Covid-19 is no respecter of colour, class, income, age, gender, the part of the country one lives, works, goes for leisure or wherever in the world one comes from to be in Trinidad and Tobago at this time. Additionally, it shows no reverence for any holiday or event, be it a public holiday, anniversary, birthday, funeral or wedding. All are subject to its morbid influence. There is also no law that defers to colour, ethnicity, class or income and certainly not in Trinidad and Tobago.

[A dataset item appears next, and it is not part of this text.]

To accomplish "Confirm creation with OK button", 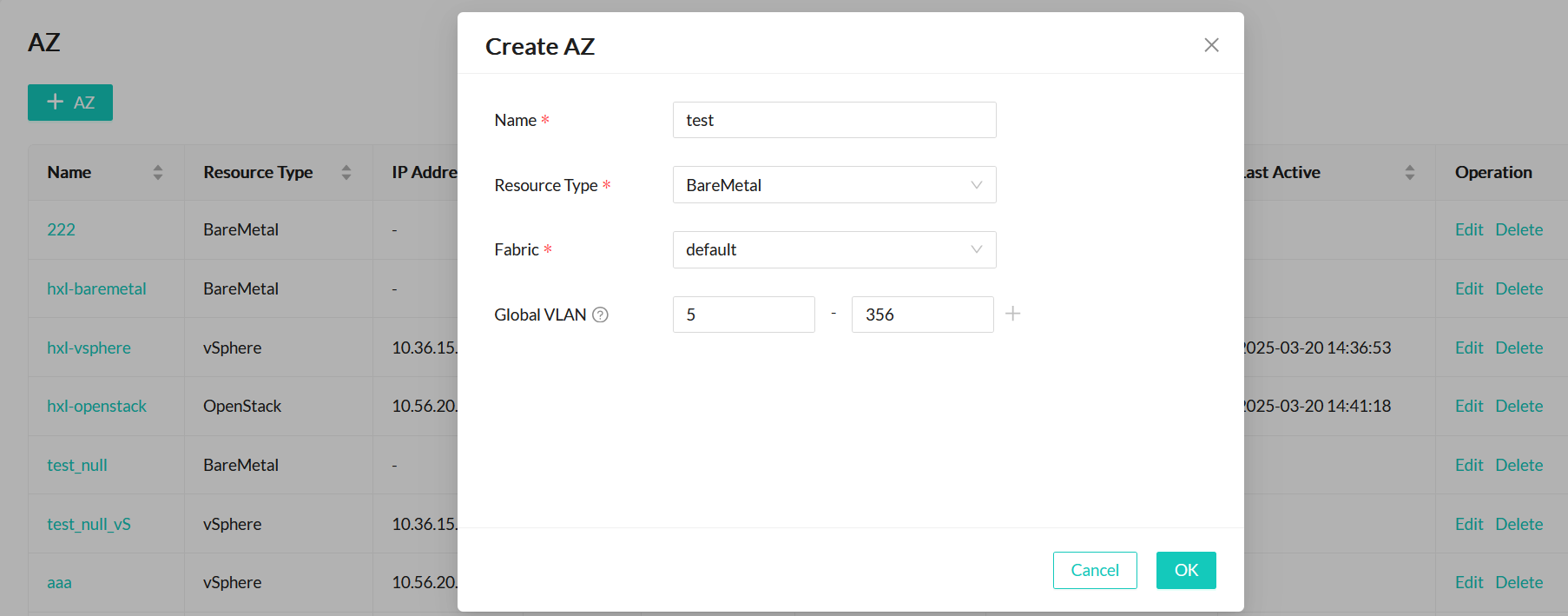I will pos(1185,570).
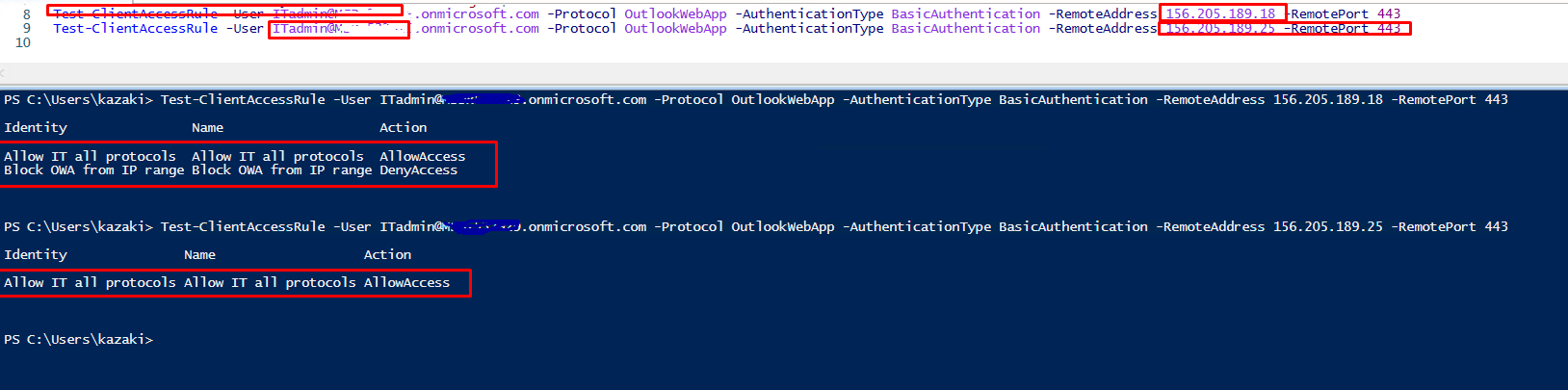
Task: Click the -AuthenticationType parameter on script line 9
Action: 809,28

Unfortunately, there are some amongst us who believe that they are exempt from Covid-19 and “party to the fullest” without any consideration to the pain and suffering of those who have the virus and the families of those who have died. Such an attitude has probably redefined the meaning of selfishness, prefacing it by an unspoken adjective. Compounding such behaviour is the curious interpretation of the laws that seeks to address the pandemic. It seems as if colour, class, income and geographic location influence interpretation of the relevant laws. Is it any wonder then, that reposing confidence in those who are charged with the responsibility of enforcing laws has angered the majority of the population owing to the ambivalent manner in which the laws have been interpreted to favour particular entities?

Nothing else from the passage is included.